_Data supplied:_
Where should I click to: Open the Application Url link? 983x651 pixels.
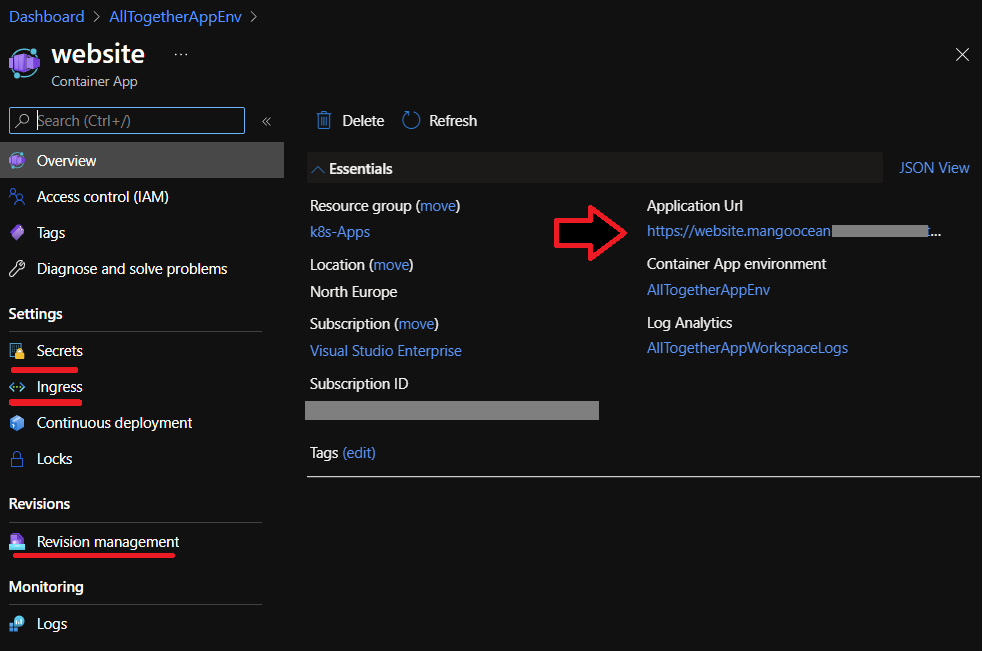pos(738,231)
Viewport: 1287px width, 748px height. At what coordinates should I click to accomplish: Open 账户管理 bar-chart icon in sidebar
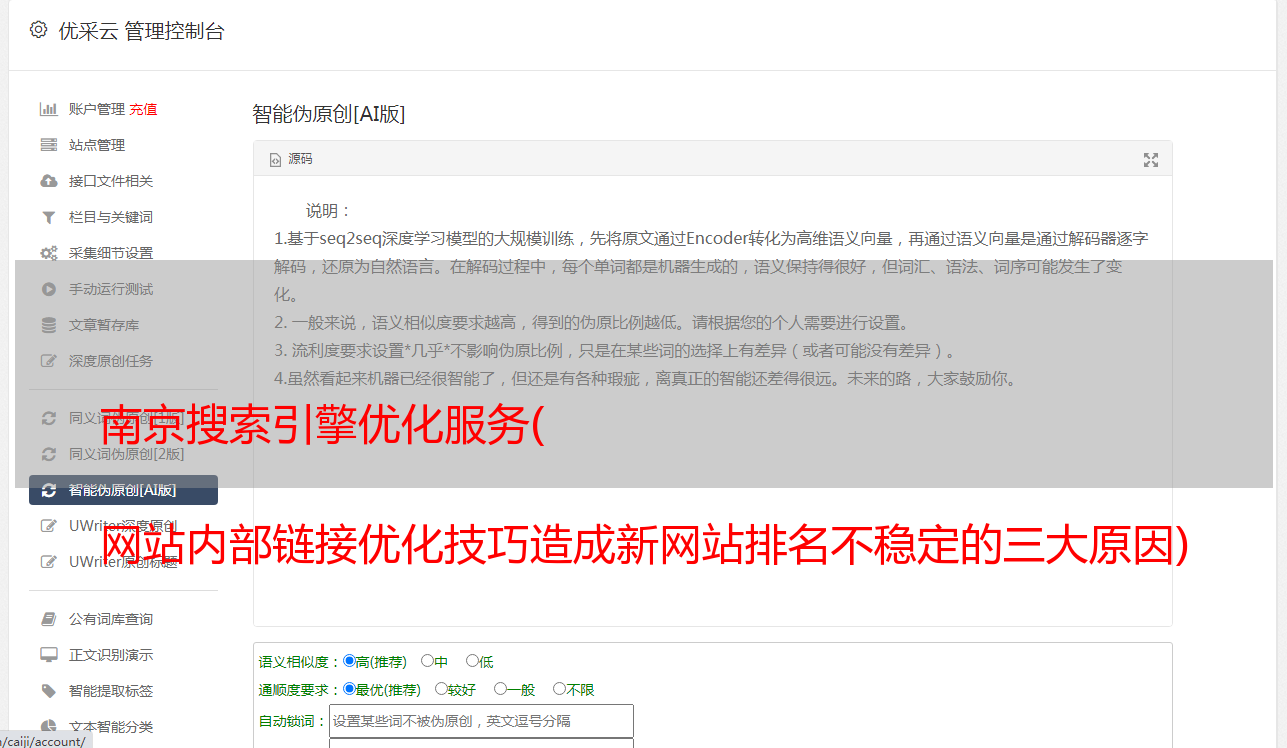48,109
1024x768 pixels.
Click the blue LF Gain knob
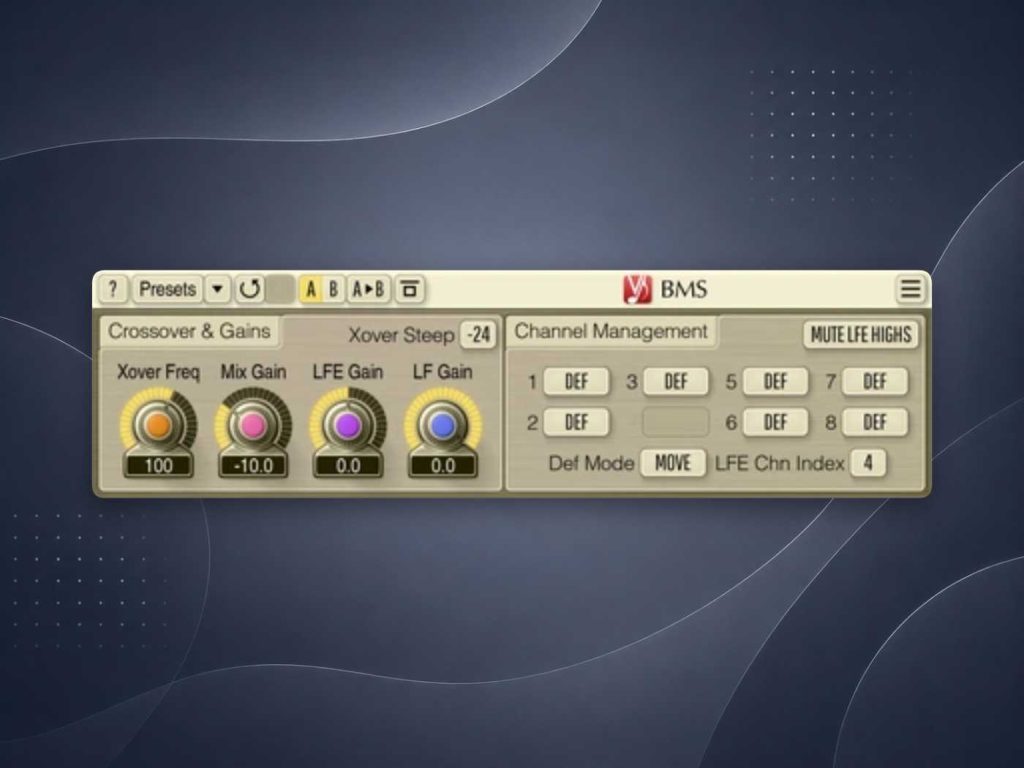coord(443,426)
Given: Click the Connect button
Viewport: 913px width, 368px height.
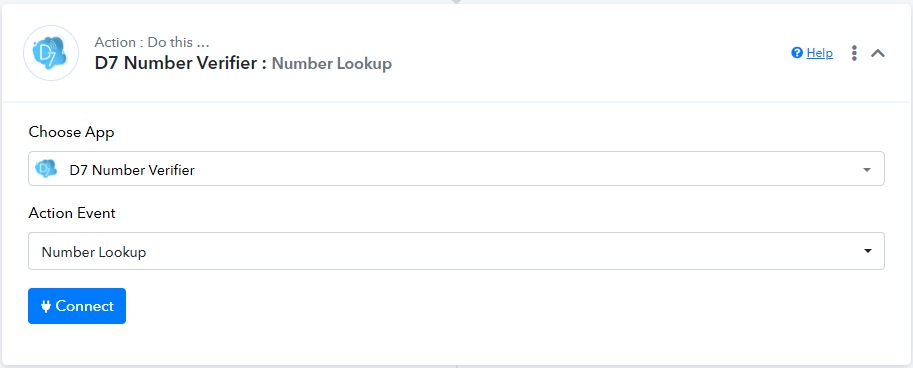Looking at the screenshot, I should click(x=77, y=306).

_What the task requires:_ Lines from the one that contains "Given: Click the Connect button" to the final line of the material are the whole answer. Reproduce them word for word and skip the pictures.

_Result:_
Given: Click the Connect button
Viewport: 913px width, 368px height.
Looking at the screenshot, I should click(x=77, y=306).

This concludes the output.